____ Records supplied

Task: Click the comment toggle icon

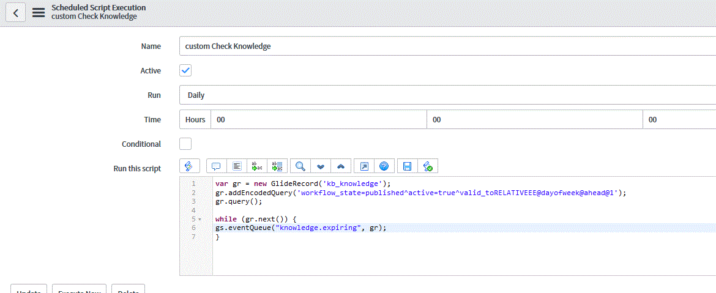Action: (x=216, y=166)
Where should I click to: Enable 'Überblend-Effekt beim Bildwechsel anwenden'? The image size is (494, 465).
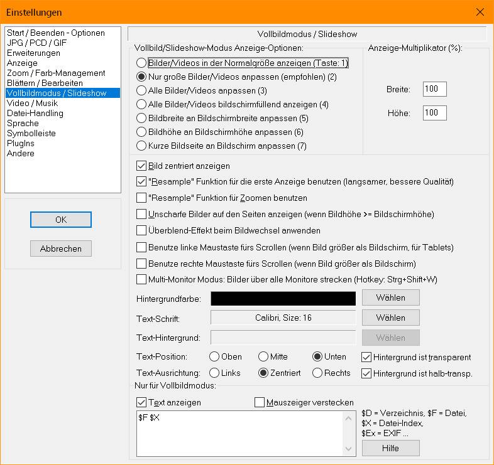141,230
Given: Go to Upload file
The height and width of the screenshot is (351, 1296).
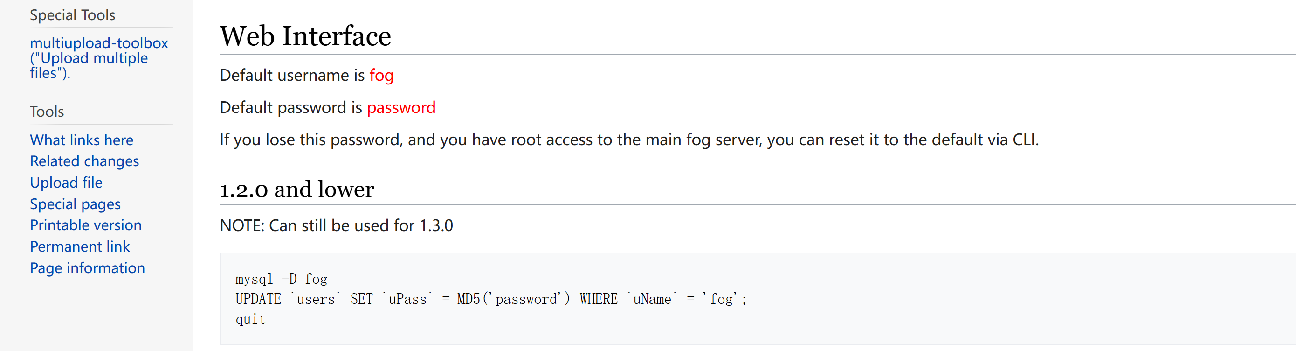Looking at the screenshot, I should (66, 182).
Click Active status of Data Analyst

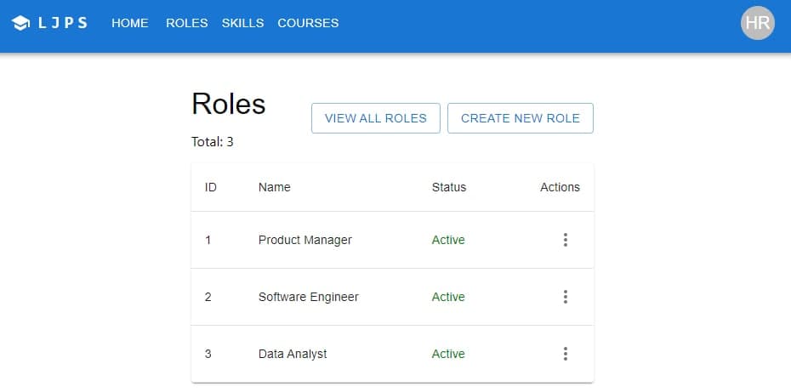448,354
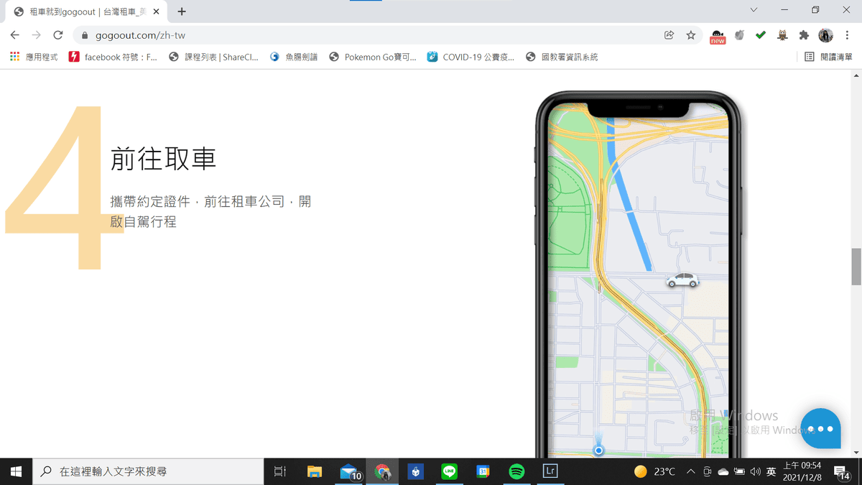Bookmark this page with the star icon
The height and width of the screenshot is (485, 862).
click(x=690, y=35)
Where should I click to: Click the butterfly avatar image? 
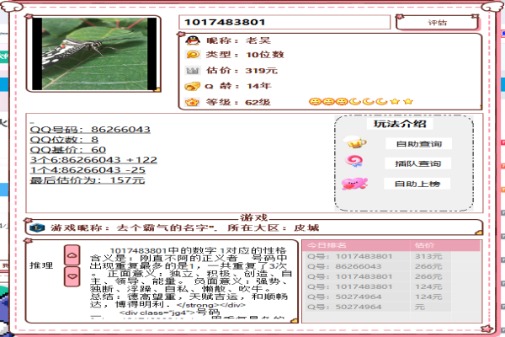click(x=93, y=53)
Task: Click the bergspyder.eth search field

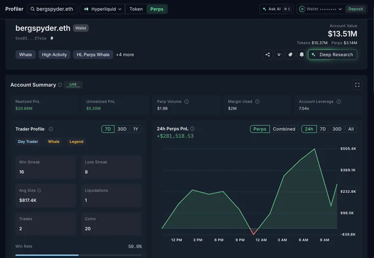Action: click(x=52, y=9)
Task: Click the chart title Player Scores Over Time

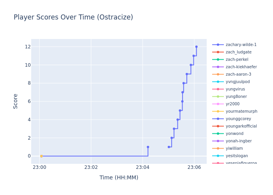Action: pos(73,18)
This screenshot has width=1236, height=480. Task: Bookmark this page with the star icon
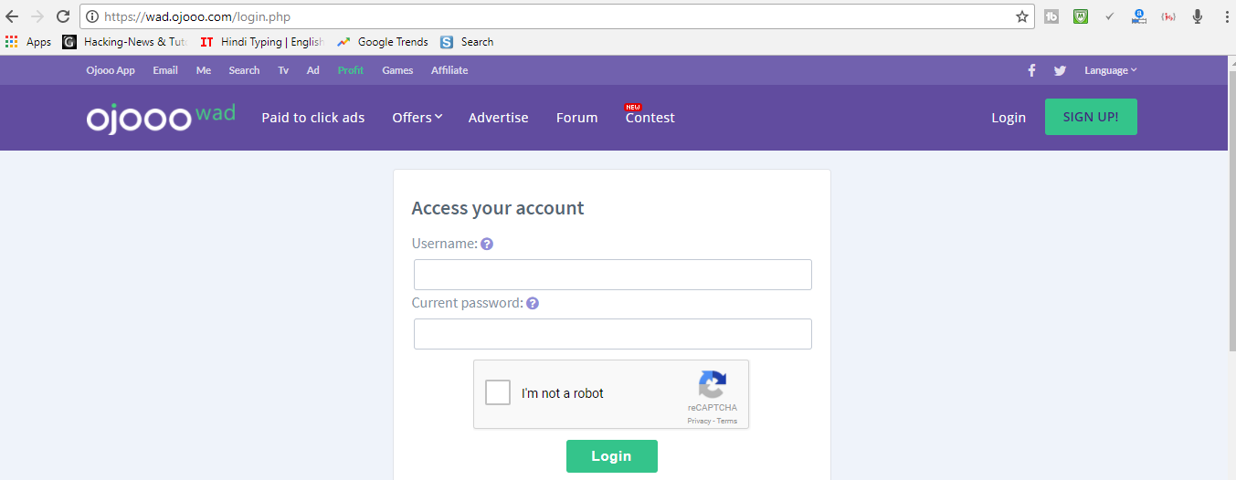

________

-- Assignment --
Retype each line above exactly. Leave the images out.

-- Solved exercise --
Task: Click the comment toggle icon

Action: (x=216, y=166)
Where should I click to: Enable 'Überblend-Effekt beim Bildwechsel anwenden'? The image size is (494, 465).
141,230
Given: Go to Upload file
The height and width of the screenshot is (351, 1296).
Looking at the screenshot, I should (66, 182).
Click Active status of Data Analyst

448,354
Bookmark this page with the star icon
The height and width of the screenshot is (485, 862).
click(x=690, y=35)
Where should I click to: Click the butterfly avatar image? 
click(x=93, y=53)
Task: Click the bergspyder.eth search field

Action: click(x=52, y=9)
Task: Click the chart title Player Scores Over Time

Action: pos(73,18)
This screenshot has width=1236, height=480. Task: Bookmark this page with the star icon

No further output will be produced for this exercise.